- [Work task]:
Could you print out every entry, character for character?

*** Opening Input records ***

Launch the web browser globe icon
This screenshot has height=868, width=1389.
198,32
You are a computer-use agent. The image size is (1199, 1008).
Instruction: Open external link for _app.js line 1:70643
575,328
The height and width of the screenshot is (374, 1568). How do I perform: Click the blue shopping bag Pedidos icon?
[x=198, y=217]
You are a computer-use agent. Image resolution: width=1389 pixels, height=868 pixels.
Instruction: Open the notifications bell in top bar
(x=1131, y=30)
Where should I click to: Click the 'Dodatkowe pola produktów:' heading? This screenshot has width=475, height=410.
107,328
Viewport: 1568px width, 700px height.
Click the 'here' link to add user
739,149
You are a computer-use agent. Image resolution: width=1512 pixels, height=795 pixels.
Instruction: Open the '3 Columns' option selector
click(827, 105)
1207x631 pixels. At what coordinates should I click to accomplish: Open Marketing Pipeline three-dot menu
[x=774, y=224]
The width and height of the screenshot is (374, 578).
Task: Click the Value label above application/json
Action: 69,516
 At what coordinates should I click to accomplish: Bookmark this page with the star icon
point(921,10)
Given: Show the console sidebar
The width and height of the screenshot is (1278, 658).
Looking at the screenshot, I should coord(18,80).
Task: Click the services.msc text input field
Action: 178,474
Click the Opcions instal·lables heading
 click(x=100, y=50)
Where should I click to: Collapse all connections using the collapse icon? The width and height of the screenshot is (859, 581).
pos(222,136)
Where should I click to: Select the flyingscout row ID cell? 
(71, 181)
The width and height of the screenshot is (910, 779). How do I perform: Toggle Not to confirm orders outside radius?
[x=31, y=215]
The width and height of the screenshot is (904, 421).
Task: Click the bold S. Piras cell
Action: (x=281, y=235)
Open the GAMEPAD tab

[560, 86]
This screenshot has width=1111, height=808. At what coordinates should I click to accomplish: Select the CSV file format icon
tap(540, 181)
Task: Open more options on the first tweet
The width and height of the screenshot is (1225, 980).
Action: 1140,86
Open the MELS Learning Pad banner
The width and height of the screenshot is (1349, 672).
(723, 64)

*** Closing Input records ***

- [Solution to this task]:
Launch the web browser globe icon
This screenshot has height=868, width=1389.
198,32
You are a computer-use agent. The image size is (1199, 1008).
Instruction: Open external link for _app.js line 1:70643
575,328
The height and width of the screenshot is (374, 1568). How do I perform: Click the blue shopping bag Pedidos icon?
[x=198, y=217]
You are a computer-use agent. Image resolution: width=1389 pixels, height=868 pixels.
Instruction: Open the notifications bell in top bar
(x=1131, y=30)
Where should I click to: Click the 'Dodatkowe pola produktów:' heading? This screenshot has width=475, height=410.
107,328
Viewport: 1568px width, 700px height.
Click the 'here' link to add user
739,149
You are a computer-use agent. Image resolution: width=1512 pixels, height=795 pixels.
Instruction: Open the '3 Columns' option selector
click(827, 105)
1207x631 pixels. At what coordinates should I click to accomplish: Open Marketing Pipeline three-dot menu
[x=774, y=224]
The width and height of the screenshot is (374, 578).
Task: Click the Value label above application/json
Action: 69,516
 At what coordinates should I click to accomplish: Bookmark this page with the star icon
point(921,10)
Given: Show the console sidebar
The width and height of the screenshot is (1278, 658).
Looking at the screenshot, I should coord(18,80).
Task: Click the services.msc text input field
Action: 178,474
Click the Opcions instal·lables heading
 click(x=100, y=50)
Where should I click to: Collapse all connections using the collapse icon? The width and height of the screenshot is (859, 581).
pos(222,136)
Where should I click to: Select the flyingscout row ID cell? 
(71, 181)
The width and height of the screenshot is (910, 779). How do I perform: Toggle Not to confirm orders outside radius?
[x=31, y=215]
The width and height of the screenshot is (904, 421).
Task: Click the bold S. Piras cell
Action: (x=281, y=235)
Open the GAMEPAD tab

[560, 86]
This screenshot has width=1111, height=808. At what coordinates should I click to accomplish: Select the CSV file format icon
tap(540, 181)
Task: Open more options on the first tweet
The width and height of the screenshot is (1225, 980).
Action: 1140,86
Open the MELS Learning Pad banner
The width and height of the screenshot is (1349, 672).
(723, 64)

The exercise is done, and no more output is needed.